SAN FRANCISCO – Microsoft Corp. (MSFT) on Monday said it is teaming up with Linux supplier XenSource to allow computers to run the upcoming version of Microsoft's Windows server operating system on computers that are simultaneously running Linux software.
In the latest sign that it is dropping its resistance to Linux, Microsoft of Redmond, Wash., is teaming up with Palo Alto, Calif.-based XenSource to compete with VMware, now the biggest supplier of so-called "virtualization" software.
VMware, also based in Palo Alto, is a unit of EMC Corp. (EMC). and helped pioneer the market in which computers can be used to simultaneously run multiple operating systems.
Virtualization software functions at a more basic level than operating systems such as Windows or Linux to allow fundamentally different software programs to run on the same microchip. This allows more tasks to be run on each computer, cutting overall hardware costs for businesses.

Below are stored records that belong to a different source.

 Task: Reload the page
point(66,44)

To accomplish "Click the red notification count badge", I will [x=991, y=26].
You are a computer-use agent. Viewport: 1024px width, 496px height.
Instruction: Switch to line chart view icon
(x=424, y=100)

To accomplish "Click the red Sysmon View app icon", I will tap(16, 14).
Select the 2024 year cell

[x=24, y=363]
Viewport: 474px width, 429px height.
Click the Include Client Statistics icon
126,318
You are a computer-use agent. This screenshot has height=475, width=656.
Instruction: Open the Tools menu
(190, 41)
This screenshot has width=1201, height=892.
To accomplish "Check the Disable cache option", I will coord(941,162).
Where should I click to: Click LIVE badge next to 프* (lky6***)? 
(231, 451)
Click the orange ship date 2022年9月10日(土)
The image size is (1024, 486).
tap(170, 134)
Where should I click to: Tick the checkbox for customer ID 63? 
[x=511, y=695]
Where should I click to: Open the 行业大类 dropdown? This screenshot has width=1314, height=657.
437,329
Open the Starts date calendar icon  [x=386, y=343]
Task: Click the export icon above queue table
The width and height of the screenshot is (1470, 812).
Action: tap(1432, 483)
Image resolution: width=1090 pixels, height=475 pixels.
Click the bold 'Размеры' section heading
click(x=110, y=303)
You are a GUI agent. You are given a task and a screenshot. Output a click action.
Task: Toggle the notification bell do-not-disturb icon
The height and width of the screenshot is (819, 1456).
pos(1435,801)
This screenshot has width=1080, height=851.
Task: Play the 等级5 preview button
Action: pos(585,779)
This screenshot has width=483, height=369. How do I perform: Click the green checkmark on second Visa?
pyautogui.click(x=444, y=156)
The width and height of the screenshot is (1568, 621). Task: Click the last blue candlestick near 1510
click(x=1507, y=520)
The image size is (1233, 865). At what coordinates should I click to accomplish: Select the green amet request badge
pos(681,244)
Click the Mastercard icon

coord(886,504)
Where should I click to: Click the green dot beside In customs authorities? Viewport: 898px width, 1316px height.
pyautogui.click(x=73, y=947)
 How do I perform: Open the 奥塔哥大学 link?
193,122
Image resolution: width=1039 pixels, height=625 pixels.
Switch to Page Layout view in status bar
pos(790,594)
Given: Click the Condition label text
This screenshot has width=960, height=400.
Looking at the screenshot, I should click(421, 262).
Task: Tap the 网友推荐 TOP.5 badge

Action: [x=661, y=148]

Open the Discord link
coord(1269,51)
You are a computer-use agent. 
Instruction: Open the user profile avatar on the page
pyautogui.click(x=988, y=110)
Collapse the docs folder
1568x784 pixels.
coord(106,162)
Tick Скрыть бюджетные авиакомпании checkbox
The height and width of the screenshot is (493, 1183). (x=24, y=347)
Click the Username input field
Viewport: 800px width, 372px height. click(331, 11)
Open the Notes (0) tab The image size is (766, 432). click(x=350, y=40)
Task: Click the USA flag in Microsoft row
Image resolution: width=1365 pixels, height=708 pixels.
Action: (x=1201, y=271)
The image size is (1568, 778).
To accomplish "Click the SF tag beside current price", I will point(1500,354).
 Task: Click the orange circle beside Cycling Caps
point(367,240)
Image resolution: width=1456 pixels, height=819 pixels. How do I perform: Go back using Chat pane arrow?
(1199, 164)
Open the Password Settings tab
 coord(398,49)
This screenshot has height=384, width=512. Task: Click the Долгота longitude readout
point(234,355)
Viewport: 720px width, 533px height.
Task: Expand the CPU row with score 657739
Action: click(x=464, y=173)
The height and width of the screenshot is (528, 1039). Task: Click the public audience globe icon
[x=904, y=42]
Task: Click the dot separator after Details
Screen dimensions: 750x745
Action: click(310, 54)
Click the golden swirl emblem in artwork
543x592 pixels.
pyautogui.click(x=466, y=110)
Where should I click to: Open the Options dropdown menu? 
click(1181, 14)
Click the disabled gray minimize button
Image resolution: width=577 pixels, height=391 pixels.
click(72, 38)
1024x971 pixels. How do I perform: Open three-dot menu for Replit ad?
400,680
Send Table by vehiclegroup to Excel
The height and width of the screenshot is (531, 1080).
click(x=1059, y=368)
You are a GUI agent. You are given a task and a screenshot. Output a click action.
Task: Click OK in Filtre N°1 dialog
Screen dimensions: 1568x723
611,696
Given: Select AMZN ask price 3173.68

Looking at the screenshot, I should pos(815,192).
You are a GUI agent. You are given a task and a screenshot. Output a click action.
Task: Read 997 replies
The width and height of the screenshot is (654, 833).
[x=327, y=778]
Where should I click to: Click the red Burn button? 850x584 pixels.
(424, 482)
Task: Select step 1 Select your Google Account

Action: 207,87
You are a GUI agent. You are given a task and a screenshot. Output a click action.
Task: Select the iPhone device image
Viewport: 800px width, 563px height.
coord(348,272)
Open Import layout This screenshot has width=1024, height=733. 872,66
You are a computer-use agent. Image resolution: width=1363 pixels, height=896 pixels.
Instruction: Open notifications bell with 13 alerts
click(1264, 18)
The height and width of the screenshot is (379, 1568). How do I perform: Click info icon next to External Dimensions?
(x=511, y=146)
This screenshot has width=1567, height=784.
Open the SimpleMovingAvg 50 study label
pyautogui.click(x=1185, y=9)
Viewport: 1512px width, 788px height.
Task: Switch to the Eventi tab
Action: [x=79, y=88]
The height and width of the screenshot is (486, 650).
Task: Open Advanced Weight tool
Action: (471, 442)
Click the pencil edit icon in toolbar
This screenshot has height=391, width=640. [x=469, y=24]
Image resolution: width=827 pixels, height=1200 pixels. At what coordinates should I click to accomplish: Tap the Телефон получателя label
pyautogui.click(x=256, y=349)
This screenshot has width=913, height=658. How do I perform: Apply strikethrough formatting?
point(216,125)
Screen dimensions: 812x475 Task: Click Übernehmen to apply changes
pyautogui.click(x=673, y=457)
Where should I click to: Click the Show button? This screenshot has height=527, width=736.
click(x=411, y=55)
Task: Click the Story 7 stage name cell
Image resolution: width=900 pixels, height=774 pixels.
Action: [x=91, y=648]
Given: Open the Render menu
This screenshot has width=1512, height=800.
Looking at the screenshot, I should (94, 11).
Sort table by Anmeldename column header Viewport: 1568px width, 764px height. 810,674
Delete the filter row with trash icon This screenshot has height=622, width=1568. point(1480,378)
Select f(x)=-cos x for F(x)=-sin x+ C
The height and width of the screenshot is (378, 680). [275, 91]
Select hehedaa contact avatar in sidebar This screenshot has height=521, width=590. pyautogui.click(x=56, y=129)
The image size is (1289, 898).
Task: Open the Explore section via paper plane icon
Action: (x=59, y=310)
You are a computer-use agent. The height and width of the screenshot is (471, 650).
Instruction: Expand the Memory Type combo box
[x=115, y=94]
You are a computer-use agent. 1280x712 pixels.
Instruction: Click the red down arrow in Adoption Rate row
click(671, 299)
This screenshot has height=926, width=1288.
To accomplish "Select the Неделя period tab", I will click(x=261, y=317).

Microsoft and XenSource said in a joint statement that they will cooperate on the development of technology that makes their respective "virtualization" software programs work side-by-side on the same computer.
As a result of the collaboration, the next version of Windows Server, code-named "Longhorn," will provide customers with a virtualization system that promises to help run both Windows and Linux on the same machine more cost-effectively.
Microsoft said it expects to conduct a public trial of Windows Server virtualization by the end of this year and to release a commercial version of the software within 180 days of the date when Windows Server "Longhorn" is released. Microsoft aims to release "Longhorn" by the end of 2007, it said.